1. The Last Light Before Dawn (Dir. Amara Singh)
This one premiered at Sundance in January 2025 and basically disappeared after a two-week run in New York and LA. It’s a quiet, devastating drama about a retired lighthouse keeper in Maine who discovers his estranged daughter has been living homeless in the same town for years. The performances from veteran actor David Strathairn and newcomer Zuri Reed are so raw I felt like I was intruding. No big speeches, no melodrama — just two people trying to find each other again. I sobbed. I’m not ashamed.
2. Concrete River (Dir. Javier Muñoz)
A documentary about the Los Angeles River that somehow becomes a meditation on climate change, urban planning, and racial inequality. Muñoz spent three years filming along the river’s concrete banks, interviewing unhoused communities, environmental activists, and city officials. The footage of a family of ducks trying to navigate a toxic drainage channel is burned into my brain. It’s not an easy watch, but it’s essential. I caught it at a small theater in Portland and haven’t stopped thinking about it.
3. Sweet Tooth, Bitter Heart (Dir. Lena Olin)
Imagine if Sofia Coppola directed a food movie set in a failing Italian bakery in Brooklyn. That’s the vibe here. It follows Maria, a 60-year-old pastry chef whose husband dies suddenly, leaving her to run the shop alone. The film is shot almost entirely in warm amber tones, and there’s a ten-minute scene where she makes cannoli from scratch that is more gripping than most action sequences. Released quietly on Netflix in October 2025, it’s already my comfort watch.
4. Borderlands (Dir. Keisha Thompson)
No, not the video game adaptation. This is an experimental documentary about the US-Mexico border as seen through the eyes of children who live in both countries. Thompson gave cameras to 12 kids aged 8-14 and asked them to film their daily lives. The result is chaotic, funny, heartbreaking, and more honest than any news report I’ve seen. It’s streaming on Criterion Channel now. Watch it with your kids, if you have them.

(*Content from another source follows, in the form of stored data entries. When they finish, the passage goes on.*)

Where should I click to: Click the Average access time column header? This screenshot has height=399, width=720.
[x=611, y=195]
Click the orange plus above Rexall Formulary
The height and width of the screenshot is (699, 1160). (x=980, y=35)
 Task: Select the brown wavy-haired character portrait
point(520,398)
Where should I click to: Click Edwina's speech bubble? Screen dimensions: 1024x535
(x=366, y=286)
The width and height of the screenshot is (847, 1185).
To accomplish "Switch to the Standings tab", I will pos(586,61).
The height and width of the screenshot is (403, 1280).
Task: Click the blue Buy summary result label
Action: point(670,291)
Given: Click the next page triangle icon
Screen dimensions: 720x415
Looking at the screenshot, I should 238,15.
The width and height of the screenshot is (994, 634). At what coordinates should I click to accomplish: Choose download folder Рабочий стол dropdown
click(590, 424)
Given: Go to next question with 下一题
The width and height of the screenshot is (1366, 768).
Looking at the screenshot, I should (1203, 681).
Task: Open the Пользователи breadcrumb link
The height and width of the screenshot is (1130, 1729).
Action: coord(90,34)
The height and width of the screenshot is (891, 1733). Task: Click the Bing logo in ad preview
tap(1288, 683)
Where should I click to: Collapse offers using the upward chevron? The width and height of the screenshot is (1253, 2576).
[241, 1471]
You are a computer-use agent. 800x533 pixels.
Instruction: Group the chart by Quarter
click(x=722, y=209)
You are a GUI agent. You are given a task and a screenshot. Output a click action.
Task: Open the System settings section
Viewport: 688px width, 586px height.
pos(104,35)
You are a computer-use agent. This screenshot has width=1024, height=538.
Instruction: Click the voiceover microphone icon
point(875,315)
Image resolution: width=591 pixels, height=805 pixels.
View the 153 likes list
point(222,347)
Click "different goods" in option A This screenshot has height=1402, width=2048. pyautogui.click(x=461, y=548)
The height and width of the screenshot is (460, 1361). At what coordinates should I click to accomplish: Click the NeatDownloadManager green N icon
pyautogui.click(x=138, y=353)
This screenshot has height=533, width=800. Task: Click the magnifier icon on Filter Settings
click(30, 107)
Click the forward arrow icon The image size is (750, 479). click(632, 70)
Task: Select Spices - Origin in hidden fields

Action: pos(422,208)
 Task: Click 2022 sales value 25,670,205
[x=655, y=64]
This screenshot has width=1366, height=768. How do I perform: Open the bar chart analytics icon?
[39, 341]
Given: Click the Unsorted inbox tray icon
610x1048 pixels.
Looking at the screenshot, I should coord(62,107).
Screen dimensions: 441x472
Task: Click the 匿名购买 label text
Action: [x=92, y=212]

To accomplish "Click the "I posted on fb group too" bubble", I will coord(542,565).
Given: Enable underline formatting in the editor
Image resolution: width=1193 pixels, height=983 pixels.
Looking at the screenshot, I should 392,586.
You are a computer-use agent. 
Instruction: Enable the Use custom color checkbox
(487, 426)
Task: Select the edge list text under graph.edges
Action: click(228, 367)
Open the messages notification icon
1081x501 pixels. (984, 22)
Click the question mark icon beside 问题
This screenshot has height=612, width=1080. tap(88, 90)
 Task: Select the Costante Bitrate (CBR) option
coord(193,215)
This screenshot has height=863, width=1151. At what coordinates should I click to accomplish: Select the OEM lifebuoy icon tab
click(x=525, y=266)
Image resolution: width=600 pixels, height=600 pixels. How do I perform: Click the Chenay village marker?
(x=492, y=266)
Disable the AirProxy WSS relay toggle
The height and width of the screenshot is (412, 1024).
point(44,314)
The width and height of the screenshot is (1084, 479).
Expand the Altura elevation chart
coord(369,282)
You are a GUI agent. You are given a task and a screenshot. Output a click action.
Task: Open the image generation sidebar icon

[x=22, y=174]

5. The Weight of Water (Dir. Chloe Zhao)
Chloe Zhao is back with something smaller than Nomadland but just as affecting. This one follows a single mother in rural Louisiana during hurricane season. There’s a scene where she’s trying to board up her trailer while her daughter plays with a stray dog — it’s so specific and real I felt like I was peeking through a window. The sound design is incredible; you hear the rain coming long before you see it. Limited theatrical release in July 2025, but it’s on Hulu now.